The tasks –
(a) Retype the passage on the spread of Islam, starting at "(Watt, 1970) writes" and ending at "Europe and China.".
(b) Show each line of the listing that contains the string "text".

== Quoted passage ==

In his book, “A short history of Islam” Montgomery Watt writes of Islam’s birth in the Arabian Peninsula in the early 17th century. It is beleived that in 610, Muhammad ibn Abdullah woke to a vision from angel gabriel while he was on a spiritual retreat outside his home town of Mecca. Angel Gabriel announced to him that he was the chosen messenger of God. Over the next twenty-three years, Muhammed received messages from God (Allah), and began sharing them publicly. Although he attracted converts from within his clan, as well as from other low-status groups in Mecca, resistance from Meccan elites led him to flee to the northern town of Medina in 622, and after several years of warfare between Medina and Mecca, Mecca surrendered to Muslim armies in 630. By the time of his death in 632, Islam dominated the western part of the Arabian peninsula (Watt, 1970).

Conquest

(Watt, 1970) writes that thespread of Islam beyond the confines of the Arabian peninsula can be linked to two sources: conquest and commerce. A first wave of Islamic expansion took place in the 8th century through Arab conquests (Donner, 1981). In the century following the death of Muhammad, Arab Muslims had a vast empire extending from Western Europe to South Asia. Within ten years, Arab Muslims controlled Iraq, Syria, Palestine, Egypt and western Iran (Donner, 1981). By 712, Arab armies had taken control of major outposts within Central Asia and were waging war with Chinese armies, leading to the conversion of Turkish tribes in Central Asia (Watt, 1970). Thus, within 120 years after the death of Muhammad, Arab Muslims controlled territories extending from Lisbon to the Indus delta, and had made inroads in both central Europe and China.

Commerce

The second wave of Islamic expansion took place not through military conquest by nomadic armies however through commercial ways (Donner, 1981). Starting in the 11th century, Muslim traders carried Islam across the steppes to central Asia, through the desert to sub-Saharan Africa and across the ocean to the southern Philipinnes, Malaysia, Indonesia, as well as to East Africa (Levtzion, 1979). In southeast Asia, Islam appealed to the rulers of coastal principalities who were engaged in intense rivalries with other local rulers; conversion to Islam gave local rulers both access to larger trading networks and social and administrative support vis-a-vis their rivals (Reid, 1988). Conversion in East Africa occurred unevenly, but also started in coastal trading towns, and subsequently followed the route of the Nile (Watt, 1970). The influence of Muslim traders in these regions led to the doubling of the size of the Muslim world between the eleventh and sixteenth centuries.

===
== Record excerpts ==

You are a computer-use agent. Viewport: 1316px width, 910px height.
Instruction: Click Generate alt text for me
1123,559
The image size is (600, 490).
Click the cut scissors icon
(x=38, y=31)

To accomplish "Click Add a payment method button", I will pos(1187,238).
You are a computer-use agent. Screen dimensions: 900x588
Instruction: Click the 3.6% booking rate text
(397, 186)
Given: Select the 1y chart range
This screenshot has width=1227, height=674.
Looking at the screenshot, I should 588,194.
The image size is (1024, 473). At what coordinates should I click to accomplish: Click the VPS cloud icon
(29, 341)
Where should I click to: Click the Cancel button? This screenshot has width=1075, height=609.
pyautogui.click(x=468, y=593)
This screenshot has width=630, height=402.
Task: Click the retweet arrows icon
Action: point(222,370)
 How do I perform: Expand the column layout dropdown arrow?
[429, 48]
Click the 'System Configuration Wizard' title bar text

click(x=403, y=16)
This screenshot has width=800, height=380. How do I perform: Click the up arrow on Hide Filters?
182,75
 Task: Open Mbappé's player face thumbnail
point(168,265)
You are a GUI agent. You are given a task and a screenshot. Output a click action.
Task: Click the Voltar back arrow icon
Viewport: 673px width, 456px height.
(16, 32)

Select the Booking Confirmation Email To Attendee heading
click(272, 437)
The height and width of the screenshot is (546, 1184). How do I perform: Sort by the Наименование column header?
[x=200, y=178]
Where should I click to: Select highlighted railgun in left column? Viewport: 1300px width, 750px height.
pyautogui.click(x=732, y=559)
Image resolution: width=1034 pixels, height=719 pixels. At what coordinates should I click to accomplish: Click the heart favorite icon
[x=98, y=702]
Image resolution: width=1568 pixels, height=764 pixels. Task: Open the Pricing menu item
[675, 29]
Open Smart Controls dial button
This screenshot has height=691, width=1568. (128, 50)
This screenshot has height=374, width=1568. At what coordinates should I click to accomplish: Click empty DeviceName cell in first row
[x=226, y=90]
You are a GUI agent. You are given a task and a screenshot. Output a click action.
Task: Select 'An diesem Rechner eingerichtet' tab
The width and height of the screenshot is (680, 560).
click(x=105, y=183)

===

Solutions to each task –
(a)
(Watt, 1970) writes that thespread of Islam beyond the confines of the Arabian peninsula can be linked to two sources: conquest and commerce. A first wave of Islamic expansion took place in the 8th century through Arab conquests (Donner, 1981). In the century following the death of Muhammad, Arab Muslims had a vast empire extending from Western Europe to South Asia. Within ten years, Arab Muslims controlled Iraq, Syria, Palestine, Egypt and western Iran (Donner, 1981). By 712, Arab armies had taken control of major outposts within Central Asia and were waging war with Chinese armies, leading to the conversion of Turkish tribes in Central Asia (Watt, 1970). Thus, within 120 years after the death of Muhammad, Arab Muslims controlled territories extending from Lisbon to the Indus delta, and had made inroads in both central Europe and China.

(b)
Instruction: Click Generate alt text for me
Instruction: Click the 3.6% booking rate text
Click the 'System Configuration Wizard' title bar text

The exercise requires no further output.